━━━━━ 제공 자료 ━━━━━
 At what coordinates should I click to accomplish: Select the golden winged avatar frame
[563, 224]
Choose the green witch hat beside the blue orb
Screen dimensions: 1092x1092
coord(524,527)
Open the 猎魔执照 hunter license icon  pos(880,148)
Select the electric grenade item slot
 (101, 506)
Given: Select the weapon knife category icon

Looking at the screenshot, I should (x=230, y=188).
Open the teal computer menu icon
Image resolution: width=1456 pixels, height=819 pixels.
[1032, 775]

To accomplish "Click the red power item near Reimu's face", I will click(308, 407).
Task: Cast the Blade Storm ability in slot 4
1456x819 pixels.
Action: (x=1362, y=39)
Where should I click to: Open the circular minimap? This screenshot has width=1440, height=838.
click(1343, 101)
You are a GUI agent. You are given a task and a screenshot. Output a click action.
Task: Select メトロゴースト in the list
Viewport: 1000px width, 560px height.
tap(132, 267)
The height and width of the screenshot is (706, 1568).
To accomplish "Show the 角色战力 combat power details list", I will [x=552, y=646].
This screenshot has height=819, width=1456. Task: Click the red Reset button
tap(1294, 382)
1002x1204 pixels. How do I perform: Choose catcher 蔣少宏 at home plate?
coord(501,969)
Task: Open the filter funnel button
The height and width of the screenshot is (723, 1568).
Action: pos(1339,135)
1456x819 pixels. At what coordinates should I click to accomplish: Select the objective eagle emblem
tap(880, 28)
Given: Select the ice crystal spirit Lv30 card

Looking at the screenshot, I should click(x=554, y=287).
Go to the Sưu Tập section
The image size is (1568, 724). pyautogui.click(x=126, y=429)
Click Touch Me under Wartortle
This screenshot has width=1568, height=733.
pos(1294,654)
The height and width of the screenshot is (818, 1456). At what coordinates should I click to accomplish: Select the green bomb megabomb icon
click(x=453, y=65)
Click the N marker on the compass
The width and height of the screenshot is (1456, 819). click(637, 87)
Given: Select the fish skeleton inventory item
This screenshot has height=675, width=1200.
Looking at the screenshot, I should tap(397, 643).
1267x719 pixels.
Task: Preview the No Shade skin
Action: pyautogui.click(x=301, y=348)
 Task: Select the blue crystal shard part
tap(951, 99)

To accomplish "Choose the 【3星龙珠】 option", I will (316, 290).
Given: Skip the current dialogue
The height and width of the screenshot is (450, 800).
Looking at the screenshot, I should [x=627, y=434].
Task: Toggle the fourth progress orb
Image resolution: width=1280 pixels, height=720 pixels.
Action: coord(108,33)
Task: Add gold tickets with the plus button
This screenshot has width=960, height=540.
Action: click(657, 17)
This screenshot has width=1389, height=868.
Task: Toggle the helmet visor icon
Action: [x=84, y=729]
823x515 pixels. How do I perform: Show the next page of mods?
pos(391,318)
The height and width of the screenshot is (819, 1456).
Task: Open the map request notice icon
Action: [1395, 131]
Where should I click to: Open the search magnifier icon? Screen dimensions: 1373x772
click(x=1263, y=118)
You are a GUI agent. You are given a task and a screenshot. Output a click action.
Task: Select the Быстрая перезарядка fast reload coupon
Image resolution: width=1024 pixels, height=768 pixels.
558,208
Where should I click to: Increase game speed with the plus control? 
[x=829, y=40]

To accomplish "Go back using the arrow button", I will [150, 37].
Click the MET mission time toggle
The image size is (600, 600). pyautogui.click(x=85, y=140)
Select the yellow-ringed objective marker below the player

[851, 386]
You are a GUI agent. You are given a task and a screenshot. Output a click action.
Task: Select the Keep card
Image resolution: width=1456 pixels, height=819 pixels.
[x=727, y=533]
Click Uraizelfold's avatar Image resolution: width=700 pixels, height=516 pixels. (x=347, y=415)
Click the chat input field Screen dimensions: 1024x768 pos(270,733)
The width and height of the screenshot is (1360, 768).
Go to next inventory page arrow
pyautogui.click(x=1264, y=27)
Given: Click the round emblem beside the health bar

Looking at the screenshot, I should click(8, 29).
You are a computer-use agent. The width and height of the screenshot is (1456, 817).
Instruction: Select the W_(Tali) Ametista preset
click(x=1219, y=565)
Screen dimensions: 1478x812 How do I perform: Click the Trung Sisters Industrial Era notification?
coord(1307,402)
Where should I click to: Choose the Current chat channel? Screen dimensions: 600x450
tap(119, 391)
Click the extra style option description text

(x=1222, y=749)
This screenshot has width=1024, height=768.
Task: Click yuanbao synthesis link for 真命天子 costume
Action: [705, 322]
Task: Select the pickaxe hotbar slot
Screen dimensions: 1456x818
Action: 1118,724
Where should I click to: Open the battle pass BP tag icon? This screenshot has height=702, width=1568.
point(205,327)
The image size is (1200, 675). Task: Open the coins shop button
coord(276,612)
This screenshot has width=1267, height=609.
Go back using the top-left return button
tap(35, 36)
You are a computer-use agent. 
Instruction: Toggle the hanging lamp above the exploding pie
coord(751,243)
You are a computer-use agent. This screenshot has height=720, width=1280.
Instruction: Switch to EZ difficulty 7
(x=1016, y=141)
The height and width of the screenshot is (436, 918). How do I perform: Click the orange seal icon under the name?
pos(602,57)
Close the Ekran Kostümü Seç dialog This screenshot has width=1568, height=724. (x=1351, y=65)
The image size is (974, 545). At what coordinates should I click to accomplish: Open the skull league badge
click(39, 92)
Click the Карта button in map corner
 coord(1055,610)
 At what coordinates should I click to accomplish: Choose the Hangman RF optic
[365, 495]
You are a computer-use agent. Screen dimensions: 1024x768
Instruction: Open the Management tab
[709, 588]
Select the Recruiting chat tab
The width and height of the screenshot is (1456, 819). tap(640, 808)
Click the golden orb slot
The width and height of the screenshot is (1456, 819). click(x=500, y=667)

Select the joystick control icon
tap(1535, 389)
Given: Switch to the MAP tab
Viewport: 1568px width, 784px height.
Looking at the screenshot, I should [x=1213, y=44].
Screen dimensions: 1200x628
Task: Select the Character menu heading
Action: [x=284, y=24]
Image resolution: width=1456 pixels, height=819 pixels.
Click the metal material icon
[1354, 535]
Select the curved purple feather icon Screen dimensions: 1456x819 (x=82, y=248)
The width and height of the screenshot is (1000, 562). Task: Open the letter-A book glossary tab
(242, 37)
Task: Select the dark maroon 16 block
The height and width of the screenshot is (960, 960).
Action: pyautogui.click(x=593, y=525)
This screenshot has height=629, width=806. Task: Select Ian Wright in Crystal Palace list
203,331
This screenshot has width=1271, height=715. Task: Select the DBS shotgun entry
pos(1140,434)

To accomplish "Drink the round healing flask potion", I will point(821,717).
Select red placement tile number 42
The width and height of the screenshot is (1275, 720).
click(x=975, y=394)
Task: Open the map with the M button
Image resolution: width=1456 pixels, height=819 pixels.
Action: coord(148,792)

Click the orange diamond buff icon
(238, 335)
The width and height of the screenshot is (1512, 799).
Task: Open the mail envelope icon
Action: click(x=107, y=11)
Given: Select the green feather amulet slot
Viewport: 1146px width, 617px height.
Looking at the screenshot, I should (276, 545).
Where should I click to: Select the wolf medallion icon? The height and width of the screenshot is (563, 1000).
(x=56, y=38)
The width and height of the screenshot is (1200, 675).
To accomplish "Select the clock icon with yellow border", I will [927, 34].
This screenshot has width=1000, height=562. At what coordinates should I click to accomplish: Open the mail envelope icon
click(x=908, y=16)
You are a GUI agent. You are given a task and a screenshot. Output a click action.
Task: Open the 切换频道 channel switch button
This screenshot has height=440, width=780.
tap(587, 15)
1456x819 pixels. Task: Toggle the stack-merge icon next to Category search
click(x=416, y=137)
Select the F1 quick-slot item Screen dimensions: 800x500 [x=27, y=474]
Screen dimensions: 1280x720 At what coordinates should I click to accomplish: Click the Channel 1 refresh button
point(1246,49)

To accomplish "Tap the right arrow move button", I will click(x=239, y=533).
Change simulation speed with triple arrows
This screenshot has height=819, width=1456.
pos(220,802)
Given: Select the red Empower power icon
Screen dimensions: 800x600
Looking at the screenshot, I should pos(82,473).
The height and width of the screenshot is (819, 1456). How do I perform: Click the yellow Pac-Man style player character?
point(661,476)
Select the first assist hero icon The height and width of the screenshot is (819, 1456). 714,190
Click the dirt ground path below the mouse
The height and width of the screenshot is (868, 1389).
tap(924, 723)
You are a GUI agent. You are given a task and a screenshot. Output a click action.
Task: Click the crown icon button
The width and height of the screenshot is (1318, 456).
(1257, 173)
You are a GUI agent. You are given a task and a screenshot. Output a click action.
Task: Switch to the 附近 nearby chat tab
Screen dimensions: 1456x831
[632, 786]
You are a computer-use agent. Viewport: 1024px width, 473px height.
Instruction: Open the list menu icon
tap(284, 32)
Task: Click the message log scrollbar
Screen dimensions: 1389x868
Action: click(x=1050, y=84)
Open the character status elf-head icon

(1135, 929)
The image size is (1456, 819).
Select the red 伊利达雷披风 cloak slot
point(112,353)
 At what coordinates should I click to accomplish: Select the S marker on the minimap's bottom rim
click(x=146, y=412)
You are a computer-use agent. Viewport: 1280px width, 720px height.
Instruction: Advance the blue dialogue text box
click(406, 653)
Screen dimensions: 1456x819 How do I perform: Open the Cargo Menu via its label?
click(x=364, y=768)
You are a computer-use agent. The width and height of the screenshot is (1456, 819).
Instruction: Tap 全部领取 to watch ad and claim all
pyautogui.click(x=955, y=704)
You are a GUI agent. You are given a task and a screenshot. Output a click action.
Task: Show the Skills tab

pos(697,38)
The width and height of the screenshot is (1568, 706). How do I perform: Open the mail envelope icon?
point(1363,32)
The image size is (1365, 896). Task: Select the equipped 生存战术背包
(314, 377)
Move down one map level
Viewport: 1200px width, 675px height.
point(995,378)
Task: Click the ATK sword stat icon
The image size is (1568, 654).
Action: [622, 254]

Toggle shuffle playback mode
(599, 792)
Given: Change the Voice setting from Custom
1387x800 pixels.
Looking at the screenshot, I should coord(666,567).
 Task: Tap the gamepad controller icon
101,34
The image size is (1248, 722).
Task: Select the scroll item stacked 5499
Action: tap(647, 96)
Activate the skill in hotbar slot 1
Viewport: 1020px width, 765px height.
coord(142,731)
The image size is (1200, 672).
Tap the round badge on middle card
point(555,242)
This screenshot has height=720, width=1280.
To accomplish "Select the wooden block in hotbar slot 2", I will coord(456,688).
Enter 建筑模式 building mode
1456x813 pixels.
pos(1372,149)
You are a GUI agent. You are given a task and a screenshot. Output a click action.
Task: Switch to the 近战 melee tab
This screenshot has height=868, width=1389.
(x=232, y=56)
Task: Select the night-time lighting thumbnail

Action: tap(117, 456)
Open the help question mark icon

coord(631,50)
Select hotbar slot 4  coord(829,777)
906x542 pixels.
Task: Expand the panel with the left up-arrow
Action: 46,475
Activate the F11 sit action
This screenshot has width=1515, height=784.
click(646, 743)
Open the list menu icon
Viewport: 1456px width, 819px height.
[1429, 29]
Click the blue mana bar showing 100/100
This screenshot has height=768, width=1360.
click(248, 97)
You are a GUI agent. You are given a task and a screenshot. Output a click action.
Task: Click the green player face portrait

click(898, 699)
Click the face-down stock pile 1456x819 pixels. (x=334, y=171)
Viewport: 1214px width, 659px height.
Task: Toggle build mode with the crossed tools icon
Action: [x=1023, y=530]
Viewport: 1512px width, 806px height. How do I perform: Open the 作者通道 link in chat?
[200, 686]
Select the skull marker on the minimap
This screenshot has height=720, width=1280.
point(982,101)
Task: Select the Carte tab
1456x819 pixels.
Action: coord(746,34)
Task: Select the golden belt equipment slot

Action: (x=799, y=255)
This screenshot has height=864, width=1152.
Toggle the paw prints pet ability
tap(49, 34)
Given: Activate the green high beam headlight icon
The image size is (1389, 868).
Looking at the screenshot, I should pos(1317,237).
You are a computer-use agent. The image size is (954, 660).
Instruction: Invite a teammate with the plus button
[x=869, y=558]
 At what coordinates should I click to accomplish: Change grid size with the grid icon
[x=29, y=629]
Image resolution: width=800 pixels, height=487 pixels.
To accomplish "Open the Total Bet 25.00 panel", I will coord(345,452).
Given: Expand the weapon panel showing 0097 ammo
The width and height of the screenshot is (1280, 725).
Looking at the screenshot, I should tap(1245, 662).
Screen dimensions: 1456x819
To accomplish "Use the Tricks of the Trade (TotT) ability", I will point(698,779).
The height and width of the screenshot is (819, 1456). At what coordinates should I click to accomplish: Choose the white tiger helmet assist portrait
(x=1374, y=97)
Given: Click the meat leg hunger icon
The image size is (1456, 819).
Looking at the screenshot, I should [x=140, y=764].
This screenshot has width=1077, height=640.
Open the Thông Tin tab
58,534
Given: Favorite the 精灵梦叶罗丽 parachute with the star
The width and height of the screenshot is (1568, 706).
━━━━━
- 요청 내용:
위 목록에서 "Given: Select the ice"라는 문구가 있는 줄부터 "819). click(637, 87)"라는 문구가 있는 줄까지, 양 끝 줄을 포함하여 한 글자도 바꾸지 말고 다시 옮겨 적으십시오.

- 출력 결과:
Given: Select the ice crystal spirit Lv30 card

Looking at the screenshot, I should click(x=554, y=287).
Go to the Sưu Tập section
The image size is (1568, 724). pyautogui.click(x=126, y=429)
Click Touch Me under Wartortle
This screenshot has width=1568, height=733.
pos(1294,654)
The height and width of the screenshot is (818, 1456). At what coordinates should I click to accomplish: Select the green bomb megabomb icon
click(x=453, y=65)
Click the N marker on the compass
The width and height of the screenshot is (1456, 819). click(637, 87)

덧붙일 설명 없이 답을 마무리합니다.